Sum of Squared Error

Here, we consider the sum of squared error: sum(abs2, y .- X * β) (alternatively, it is proportional to the negative log likelihood of a ordinary least squares model).

function jOLSlp(y, X, β)
    lp = 0.0
    @inbounds @fastmath for i ∈ eachindex(y)
        δ = y[i]
        @simd for j ∈ eachindex(β)
            δ -= X[i,j] * β[j]
        end
        lp += δ * δ
    end
    lp
end
function jOLSlp_avx(y, X, β)
    lp = 0.0
    @avx for i ∈ eachindex(y)
        δ = y[i]
        for j ∈ eachindex(β)
            δ -= X[i,j] * β[j]
        end
        lp += δ * δ
    end
    lp
end

The MKL code was:

function sse!(Xβ, y, X, β)
    mul!(copyto!(Xβ, y), X, β, 1.0, -1.0)
    dot(Xβ, Xβ)
end

LoopVectorization was able to optimize that loop nest well. None of the other compilers could.
The Intel compilers and GFortran each have a faster vectorized exp implementation than SLEEFPirates.
I did not use square matrices here. If s is the size in the above chart, y and β were vectors of lengths 3s ÷ 2 and s ÷ 2, respectively.

Broadcasting

Lets start with something simple:

b = @avx exp.(a)
@avx @. b = log(a)

exp benchmarks:

Base Julia cannot vectorize elemental functions like exp, so the advantage here is substantial.
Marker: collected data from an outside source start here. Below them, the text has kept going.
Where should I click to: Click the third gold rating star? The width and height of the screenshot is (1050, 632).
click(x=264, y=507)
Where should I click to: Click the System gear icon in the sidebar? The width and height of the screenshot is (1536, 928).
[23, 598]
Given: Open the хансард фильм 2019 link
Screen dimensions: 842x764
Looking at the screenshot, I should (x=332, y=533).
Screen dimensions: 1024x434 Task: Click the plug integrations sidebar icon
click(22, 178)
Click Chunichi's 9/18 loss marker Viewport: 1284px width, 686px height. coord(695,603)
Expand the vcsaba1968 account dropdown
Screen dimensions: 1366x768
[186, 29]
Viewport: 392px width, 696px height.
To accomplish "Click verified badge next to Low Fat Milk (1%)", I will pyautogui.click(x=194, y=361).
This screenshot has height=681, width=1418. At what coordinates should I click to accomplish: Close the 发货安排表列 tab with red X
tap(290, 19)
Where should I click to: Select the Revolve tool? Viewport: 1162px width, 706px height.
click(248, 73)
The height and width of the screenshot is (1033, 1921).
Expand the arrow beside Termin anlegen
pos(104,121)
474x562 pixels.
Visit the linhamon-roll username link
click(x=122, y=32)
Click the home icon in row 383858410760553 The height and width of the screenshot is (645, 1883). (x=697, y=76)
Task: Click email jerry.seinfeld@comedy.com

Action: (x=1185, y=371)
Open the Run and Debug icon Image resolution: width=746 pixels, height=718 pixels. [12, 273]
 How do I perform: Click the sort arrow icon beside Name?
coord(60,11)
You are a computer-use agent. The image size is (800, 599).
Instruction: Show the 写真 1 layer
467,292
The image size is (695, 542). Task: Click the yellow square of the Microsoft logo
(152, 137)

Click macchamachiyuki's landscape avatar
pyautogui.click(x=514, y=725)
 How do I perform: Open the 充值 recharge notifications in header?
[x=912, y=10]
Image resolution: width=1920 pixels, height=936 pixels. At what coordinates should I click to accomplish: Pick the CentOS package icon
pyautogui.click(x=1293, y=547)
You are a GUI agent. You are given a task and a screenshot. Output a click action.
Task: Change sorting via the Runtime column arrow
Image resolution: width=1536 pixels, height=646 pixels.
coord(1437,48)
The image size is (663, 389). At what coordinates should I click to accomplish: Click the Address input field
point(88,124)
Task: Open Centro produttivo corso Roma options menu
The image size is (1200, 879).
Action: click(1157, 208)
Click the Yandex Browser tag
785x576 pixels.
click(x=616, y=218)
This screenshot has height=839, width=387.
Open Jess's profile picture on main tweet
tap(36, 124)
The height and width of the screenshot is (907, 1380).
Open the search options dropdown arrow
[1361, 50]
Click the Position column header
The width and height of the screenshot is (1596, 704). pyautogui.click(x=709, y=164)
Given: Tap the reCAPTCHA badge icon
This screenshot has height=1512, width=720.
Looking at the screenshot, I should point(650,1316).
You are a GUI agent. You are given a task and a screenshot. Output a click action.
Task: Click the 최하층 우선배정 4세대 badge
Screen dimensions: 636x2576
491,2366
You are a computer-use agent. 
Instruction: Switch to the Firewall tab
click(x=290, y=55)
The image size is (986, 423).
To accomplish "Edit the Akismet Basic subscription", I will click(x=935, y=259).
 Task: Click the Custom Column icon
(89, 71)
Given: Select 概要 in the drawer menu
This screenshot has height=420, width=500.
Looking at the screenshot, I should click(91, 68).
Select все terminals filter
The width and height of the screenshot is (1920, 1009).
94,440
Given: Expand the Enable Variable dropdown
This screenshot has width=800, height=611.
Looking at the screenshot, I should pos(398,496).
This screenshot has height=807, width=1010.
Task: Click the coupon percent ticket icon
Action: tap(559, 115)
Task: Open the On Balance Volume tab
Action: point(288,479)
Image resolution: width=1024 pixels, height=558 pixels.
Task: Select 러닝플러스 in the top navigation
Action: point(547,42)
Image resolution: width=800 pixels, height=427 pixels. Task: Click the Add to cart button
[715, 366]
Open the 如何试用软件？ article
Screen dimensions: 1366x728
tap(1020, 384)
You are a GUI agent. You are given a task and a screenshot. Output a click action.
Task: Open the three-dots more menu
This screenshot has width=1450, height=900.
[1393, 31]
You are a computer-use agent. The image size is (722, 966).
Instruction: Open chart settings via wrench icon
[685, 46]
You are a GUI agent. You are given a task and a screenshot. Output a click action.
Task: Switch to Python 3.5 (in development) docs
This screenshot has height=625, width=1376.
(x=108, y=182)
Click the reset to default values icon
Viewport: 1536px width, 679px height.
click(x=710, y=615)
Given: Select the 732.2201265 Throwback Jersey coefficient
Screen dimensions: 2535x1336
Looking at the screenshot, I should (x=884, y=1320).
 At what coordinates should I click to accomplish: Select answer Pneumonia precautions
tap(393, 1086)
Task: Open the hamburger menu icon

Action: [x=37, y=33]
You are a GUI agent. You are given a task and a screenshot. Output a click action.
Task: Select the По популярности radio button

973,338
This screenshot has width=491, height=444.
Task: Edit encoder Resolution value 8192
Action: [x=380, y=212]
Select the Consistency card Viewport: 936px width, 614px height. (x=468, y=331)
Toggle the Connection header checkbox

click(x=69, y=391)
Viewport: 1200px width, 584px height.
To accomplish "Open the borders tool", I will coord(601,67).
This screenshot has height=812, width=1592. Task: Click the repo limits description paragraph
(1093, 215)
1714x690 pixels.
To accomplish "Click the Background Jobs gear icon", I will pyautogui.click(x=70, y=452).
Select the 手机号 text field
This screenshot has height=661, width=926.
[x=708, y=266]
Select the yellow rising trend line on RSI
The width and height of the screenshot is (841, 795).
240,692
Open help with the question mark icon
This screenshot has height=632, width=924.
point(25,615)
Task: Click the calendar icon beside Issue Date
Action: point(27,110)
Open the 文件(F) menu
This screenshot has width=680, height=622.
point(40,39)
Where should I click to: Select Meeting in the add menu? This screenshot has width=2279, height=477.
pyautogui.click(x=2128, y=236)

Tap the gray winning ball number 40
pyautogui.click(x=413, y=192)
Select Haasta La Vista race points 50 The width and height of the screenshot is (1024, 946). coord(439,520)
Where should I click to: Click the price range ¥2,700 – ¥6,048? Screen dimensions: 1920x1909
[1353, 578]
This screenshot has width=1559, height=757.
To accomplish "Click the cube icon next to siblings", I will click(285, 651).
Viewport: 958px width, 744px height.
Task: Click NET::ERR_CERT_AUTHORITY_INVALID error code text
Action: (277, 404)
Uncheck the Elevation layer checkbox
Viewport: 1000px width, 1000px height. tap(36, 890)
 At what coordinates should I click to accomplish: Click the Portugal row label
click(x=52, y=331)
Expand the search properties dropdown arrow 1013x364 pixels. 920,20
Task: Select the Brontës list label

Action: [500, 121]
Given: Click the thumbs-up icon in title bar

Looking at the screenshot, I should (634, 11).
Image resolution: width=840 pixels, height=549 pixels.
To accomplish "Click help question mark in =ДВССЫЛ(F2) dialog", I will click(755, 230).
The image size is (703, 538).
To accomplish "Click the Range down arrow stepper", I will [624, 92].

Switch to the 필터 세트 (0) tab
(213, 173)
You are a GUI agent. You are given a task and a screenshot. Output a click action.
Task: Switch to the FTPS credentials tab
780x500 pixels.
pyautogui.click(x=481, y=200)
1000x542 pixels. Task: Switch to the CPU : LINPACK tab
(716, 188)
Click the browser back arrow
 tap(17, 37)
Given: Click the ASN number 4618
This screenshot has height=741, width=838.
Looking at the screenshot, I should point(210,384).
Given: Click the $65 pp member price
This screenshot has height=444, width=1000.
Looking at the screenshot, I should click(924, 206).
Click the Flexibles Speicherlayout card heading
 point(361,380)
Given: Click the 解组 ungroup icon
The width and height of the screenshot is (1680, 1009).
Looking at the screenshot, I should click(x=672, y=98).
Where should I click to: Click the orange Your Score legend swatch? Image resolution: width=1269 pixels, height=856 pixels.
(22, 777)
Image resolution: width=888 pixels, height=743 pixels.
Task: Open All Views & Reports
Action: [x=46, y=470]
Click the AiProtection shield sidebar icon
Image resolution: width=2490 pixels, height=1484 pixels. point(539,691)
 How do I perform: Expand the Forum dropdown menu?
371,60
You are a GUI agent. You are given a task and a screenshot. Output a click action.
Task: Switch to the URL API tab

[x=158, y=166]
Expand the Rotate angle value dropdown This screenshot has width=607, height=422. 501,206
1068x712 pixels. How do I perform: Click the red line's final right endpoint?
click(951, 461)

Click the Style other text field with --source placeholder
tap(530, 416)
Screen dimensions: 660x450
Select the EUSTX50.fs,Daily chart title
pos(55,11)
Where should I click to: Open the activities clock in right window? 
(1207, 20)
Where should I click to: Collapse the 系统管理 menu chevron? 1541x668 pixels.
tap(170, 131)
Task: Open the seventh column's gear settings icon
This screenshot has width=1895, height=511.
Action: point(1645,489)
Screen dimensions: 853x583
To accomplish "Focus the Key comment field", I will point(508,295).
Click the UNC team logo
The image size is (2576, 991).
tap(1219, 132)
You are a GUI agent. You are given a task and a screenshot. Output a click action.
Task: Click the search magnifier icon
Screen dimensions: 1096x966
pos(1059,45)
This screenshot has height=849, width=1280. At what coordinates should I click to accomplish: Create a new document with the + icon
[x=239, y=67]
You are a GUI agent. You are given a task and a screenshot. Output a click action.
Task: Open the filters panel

It can also handle multidimensional broadcasts:

a = rand(M); B = rand(M, N); c = rand(N);
D = @avx @. a + B * c'
@avx @. D = a + B * c'

Currently, arrays are not allowed to have dimensions of size 1. Either I’ll allow users to work around this via providing information on which dimensions are of size 1, or by replacing all strides associated with these dimensions as 0.

A + A’

A matrix plus its own transpose – not too complicated.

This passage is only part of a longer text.